In an effort to improve the standard of English in schools, the People’s Committee of Ho Chi Minh City had approved a pilot program to raise English language proficiency for the period 2011-2020 at an investment of VND2,500 billion ($120 million), which now is facing a roadblock.
|Students studying English in Tran Khai Nguyen High School in District 5 (Photo: U. Phuong)|
To make the program effective and successful, the Department of Education and Training had decided to recruit foreign native English speakers to teach in elementary, middle and high schools in HCMC.
When parents learnt of this program they were all excited with the hope that their children would have an opportunity to study English with foreign teachers.
Unfortunately, the department now says that the City budget cannot support the project fully and hence some changes will need to be made.
Social contribution will now be required to fund most of the project as the City can only provide the facilities.

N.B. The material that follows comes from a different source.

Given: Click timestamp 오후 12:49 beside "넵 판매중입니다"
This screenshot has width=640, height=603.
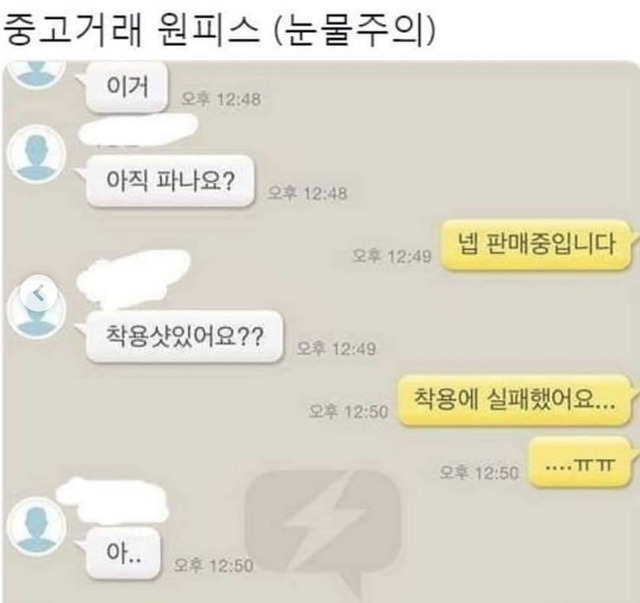Looking at the screenshot, I should [391, 256].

Some schools in the City had agreed to recruit 29 Filipino teachers, but the department will only bring in these teachers for the next academic school year. Because the program was introduced late, some schools had already employed teachers from the UK, US, Australia, and Canada.
Although Filipino teachers agree to work on a lower salary, about US$2,000 a month, some schools will ask for contributions for paying their salaries from students’ parents.

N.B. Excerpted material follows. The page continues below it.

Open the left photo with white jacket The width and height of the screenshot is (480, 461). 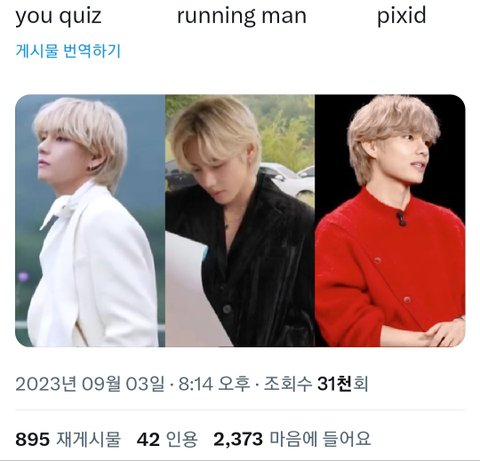pyautogui.click(x=90, y=221)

Under such circumstances, schools in poorer districts and suburban areas can only see such programs as sour grapes--as none of the students will be able to afford to pay towards salaries of foreign teachers.
Phan Thanh Lap, deputy head of the Department of Education and Training in Binh Tan District, said that District 7 has more than 18 public schools teaching English as an extra curricular activity but only four schools are able to hire foreign teachers.
Besides, facilities in disadvantaged districts are poor and cannot meet the requirements for foreign teachers.
Compared to the existing English teaching methodology, it is better that thousands of students in the City have a chance of practicing listening and speaking skills with native English speakers, who create a more exciting atmosphere in classrooms for students.
The City should focus on students in disadvantaged districts to bridge the gap between the rich and the poor, said some educators.